The one thing you can say about its administrative practice is that it has never been egalitarian. There is no clear commitment to egalitarianism now. If there was, would there be such a difference as was seen in the Clancy report from which everyone is quoting and which — in the first report — showed that the participation in third level education of the managerial and owning classes was 19.5 per cent whereas it was 1.2 per cent for the sons and daughters of the unskilled? Those people are abused in relation to tax and they have only one-twentieth of the chance of sending their children to third level education.

The National Economic and Social Council document, No. 85, published in June 1988, states on page 100 that spending on primary education is the most progressive educational expenditure in terms of reducing inequality. I have not the time to go into that now. That document warns us that second and third level education is so inegalitarian in participation, with the demographic shift from primary to second and third level education, that all the progressive achievements at primary level will be wiped out by an inegalitarian second and third level. On page 158 it points out that the proportion of State grants to third level education is declining by comparison with the rising fees. It points out in three separate references that the support for second and third level education has not been such as to be able to retain any momentum of an increased participation.

When the second Clancy report was published this week it showed that the only group who had increased their participation in third level education were larger farmers and people in the agricultural areas surrounding the universities. I showed that in the universities the gaps were all wider in 1986 than they were in 1980.
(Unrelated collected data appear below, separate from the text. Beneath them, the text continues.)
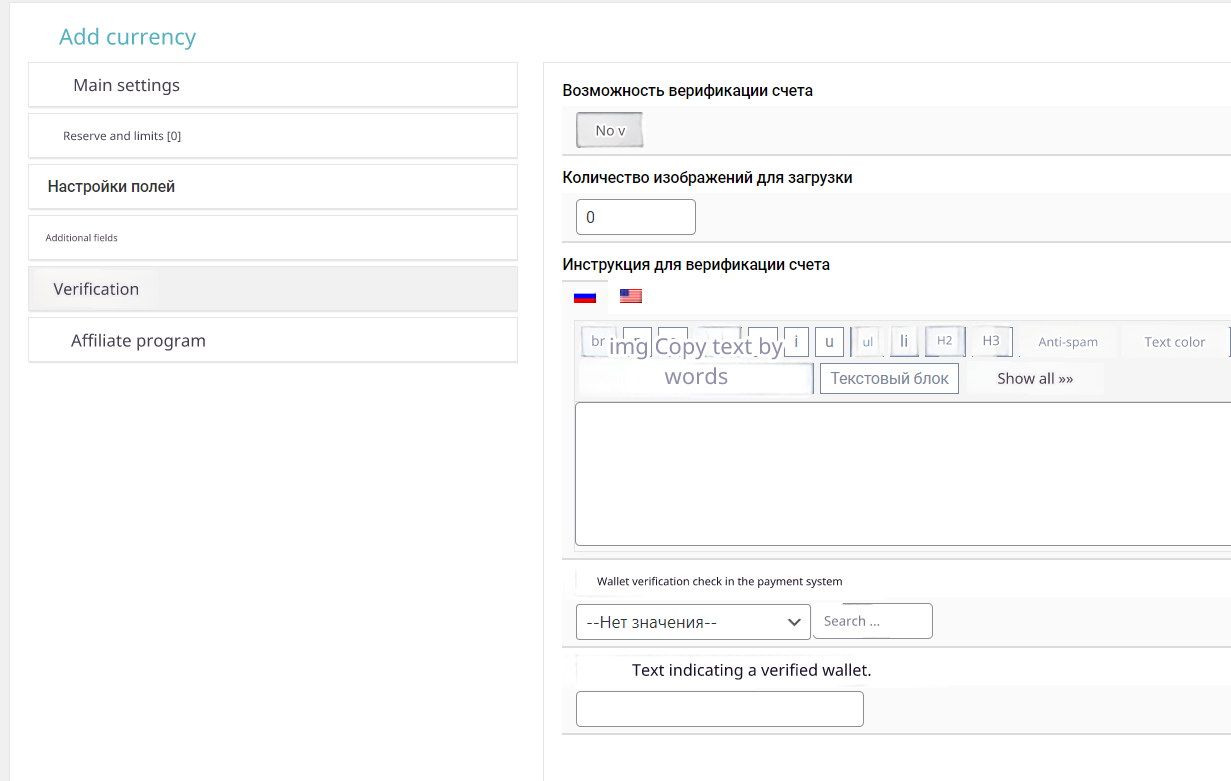Click the Anti-spam editor button

[1068, 342]
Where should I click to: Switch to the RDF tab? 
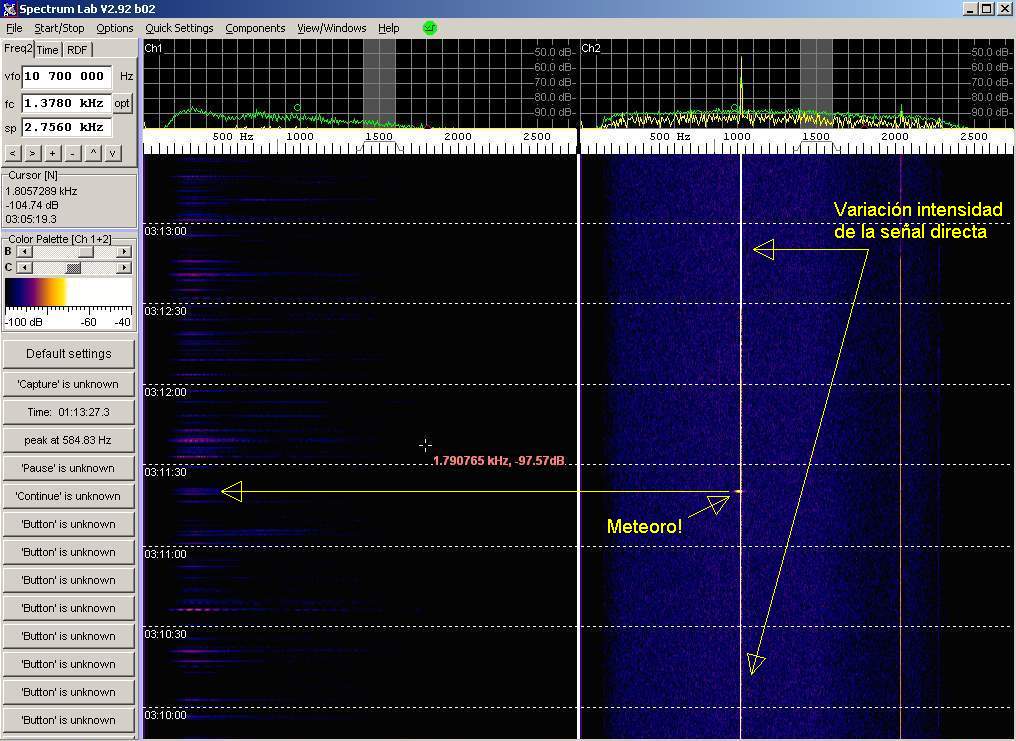(x=77, y=50)
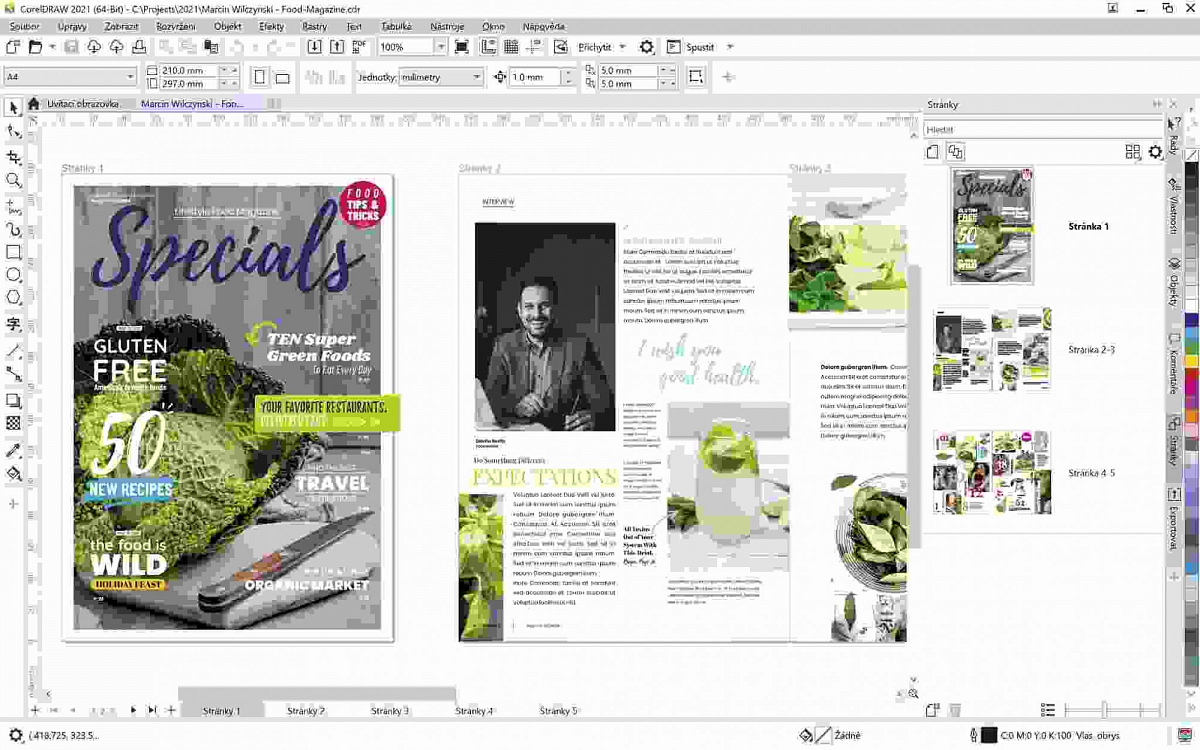Select the Freehand drawing tool
The width and height of the screenshot is (1200, 750).
14,205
I will conclude by referring to the frequently expressed desire in this House that people would acquire a greater competence in relation to languages. Languages should be learned as part of the curricula for their own benefit. It is quite a scandal that the case for languages in education at first, second and third level is being made within a singularly limited utilitarian ethos. One should learn a language to participate in the symbolic system of the world, not simply to be able to sell to Germany. That is why there were not at second level last year, half a dozen people who took Spanish to final level, as if the whole Latin world, as if all the places where Spanish is spoken, did not exist. I have listened to one speaker after another more or less saying that, as good hucksters, we should learn German. German is a fine language with a fine tradition but there are other languages. The learning and absorption of languages should be acquired for sound pedagogic and cultural reasons.
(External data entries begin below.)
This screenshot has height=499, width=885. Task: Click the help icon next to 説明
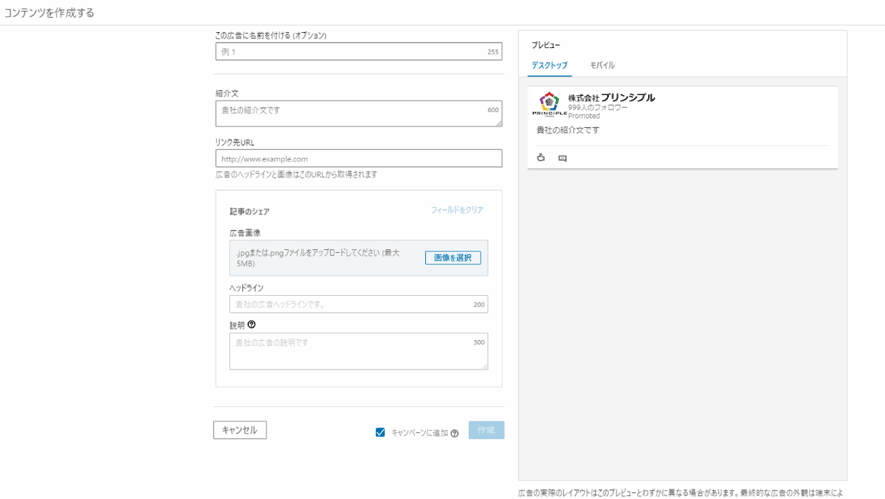pos(252,325)
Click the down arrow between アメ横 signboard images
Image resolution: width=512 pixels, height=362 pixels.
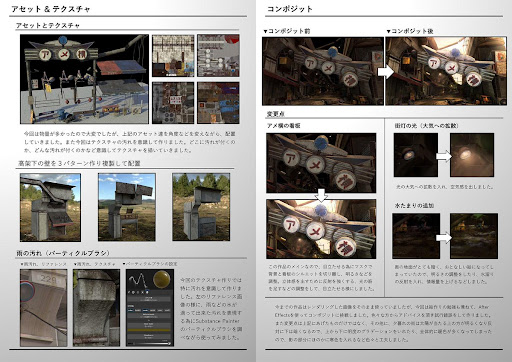point(321,195)
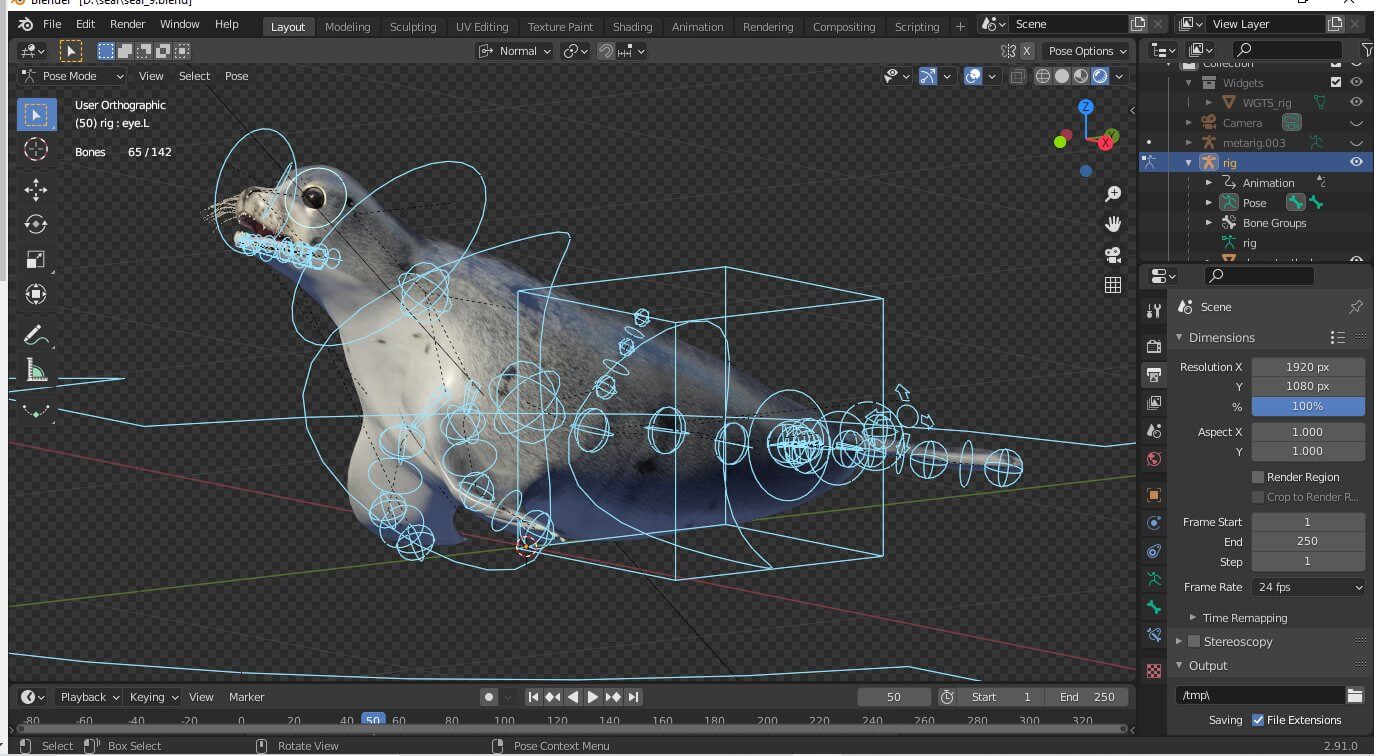Click the play animation button
1386x756 pixels.
pos(592,697)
The Deputy's time is now exhausted.

I was expecting a warning, a Cheann Comhairle.

I am sorry I did not forewarn the Deputy.

I must conclude on the question of the Act itself. I would welcome an education Act. People know my views on education. They are in favour of pluralist education, in favour of access, control and a broader curriculum, an open, critical approach towards education. But I gurantee this House that if any Minister across there stands up and says it is his or her intention to introduce an education Act the reactionary forces will be out of the woodwork again, trying to say: our children and the children who come after them have no right to think in a freer way than we did. That is why we are today again debating education, knowing that our education is denominationally controlled, that no Minister, since the foundation of this State, has justified on civic grounds such denominational control.
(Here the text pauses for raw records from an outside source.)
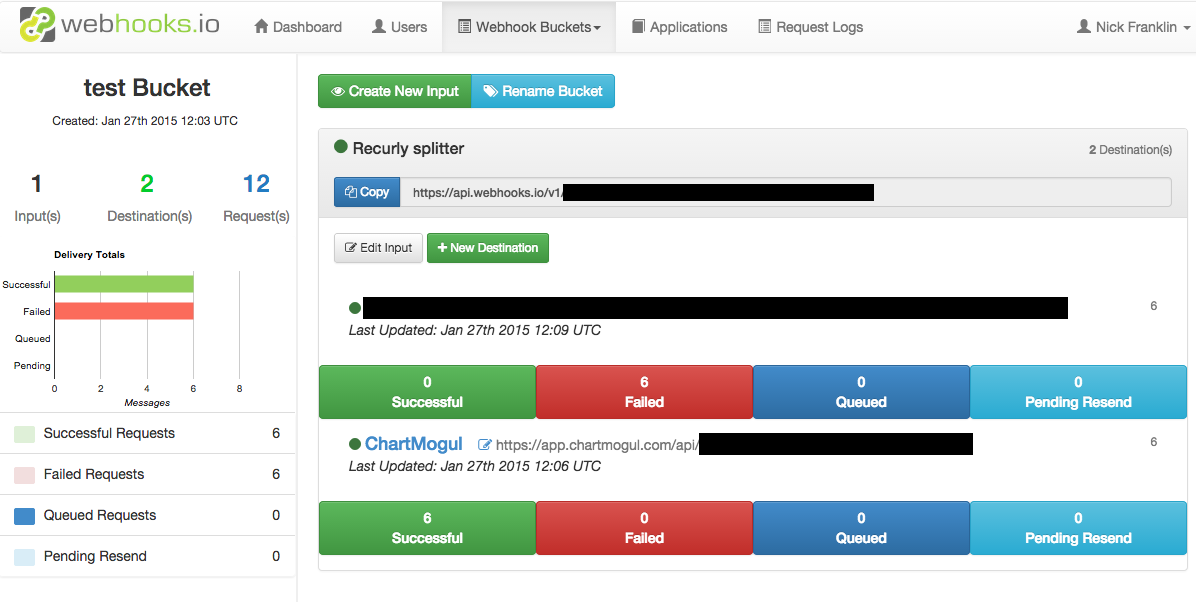Open the Webhook Buckets dropdown menu

[x=529, y=27]
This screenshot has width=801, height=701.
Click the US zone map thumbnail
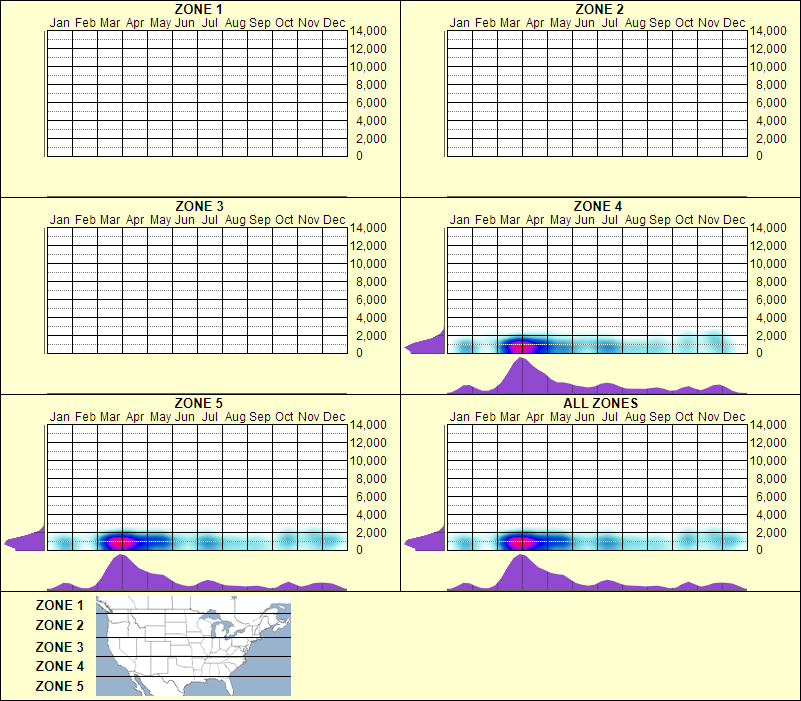(x=192, y=645)
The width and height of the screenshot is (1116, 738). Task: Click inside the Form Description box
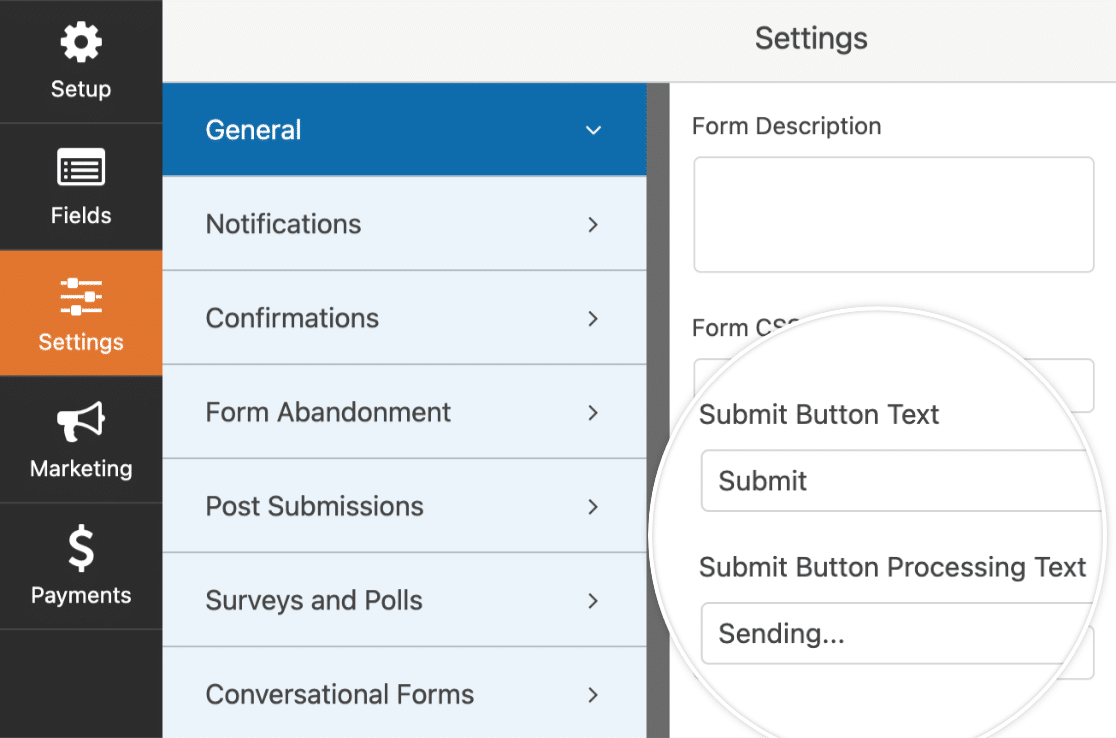click(x=893, y=214)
The Deputy must now conclude.

Rather is it the Irish implementation of Divini Illius Magistri and that is supposed to do us until the end of the eighties.

In my 15 minutes I had hoped to make calm and reasoned comments on the education system. Having heard what the Minister had to say I have got into a state of confusion because there are so many things she said to which I want to reply.

Before I lose my calm I must say I have a high regard for the Minister. She is a person of great charm, having a pleasant manner in dealing with people whether they be parents, teachers or whoever. Like her brother, she is well liked. However, she is Minister for Education and, in that capacity, what she is doing is monstrous. The Minister has been dismantling our system of education — particularly over the past year — when everybody has been talking about emigration, and praising our education system, contending how well our young people can look after themselves and so on. These are people who have come through our education system in the past four to six years. Yet, that is the education system which is systematically being dismantled and destroyed by the Minister at primary, secondary and third levels. Of course she is subject to the Minister for Finance whose position she has defended. She has operated within the confines of her budgetary allocation from Finance. However, the fact is that that is what is happening, that the free education system is being eaten up and destroyed.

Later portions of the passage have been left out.